Q1: The paper lacks a detailed description of fine-tuning attacks, and the experimental design requires further clarification regarding the rationale behind each choice, including the datasets and models used, as well as the reasons for evaluating or not evaluating certain models.

Thank you for your insightful questions. We give an intuitive explanation in Appendix E.2, and we will add in detailed experiment setup for the fine-tuning attack in Appendix E.2 to improve the clarity.

The reason we exclude the same evaluation on Llama and Pythia is that we didn't find a reliable metric to effectively showcase the change in instruction-following performance as we can do in QA and math-related tasks.

Q2: The incompatibility between fine-tuned model and watermark distillation should be supported with more datasets and fine-tuned capabilities. And the current choice of the mathematical dataset isn't persuasive enough due to its low-entropy property.

Thank you for your insightful question. We acknowledge that using a diverse set of datasets would provide stronger support for the incompatibility claim. While we plan to conduct experiments on other datasets, such as summarization and translation, these require model fine-tuning, which prevents us from presenting the results at this time. However, we will update the paper with these results as soon as they are available.

Additionally, we would like to emphasize the changes made to the mathematics dataset to address its low-entropy problem. To balance this issue, we enabled the model to perform CoT (Chain of Thought) reasoning, which not only tests its watermarking capabilities but also enhances its final performance, as demonstrated in Appendix G. In this context, we believe the mathematics dataset serves as a compelling example to illustrate the impact of watermark distillation on fine-tuned capabilities.

Q3: Why not distill a larger model as the results will be more effective.

Thank you for your insightful question.
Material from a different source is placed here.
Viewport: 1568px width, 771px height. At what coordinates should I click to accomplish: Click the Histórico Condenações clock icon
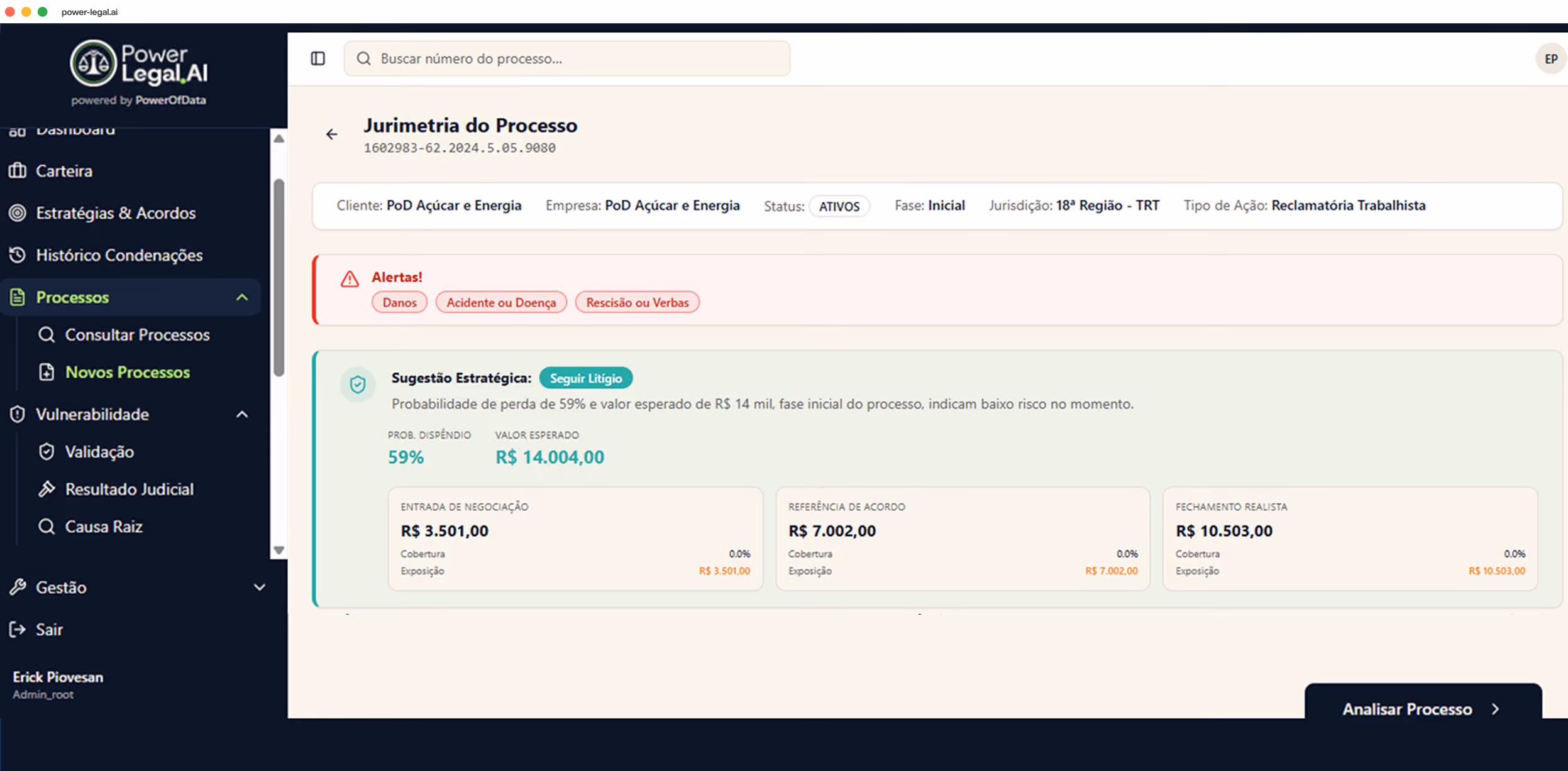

You are correct that larger models can improve both traceability and fine-tuned capabilities. However, distilling a 13B model requires significant computational resources, including at least six A100 GPUs, which are beyond our current capacity. To ensure the robustness and generalizability of WAPITI, we opted to verify its effectiveness using smaller models, such as those in the Pythia series.

Q4: If the parameters differ significantly from the original models across certain dimensions, will WAPITI still be effective on it?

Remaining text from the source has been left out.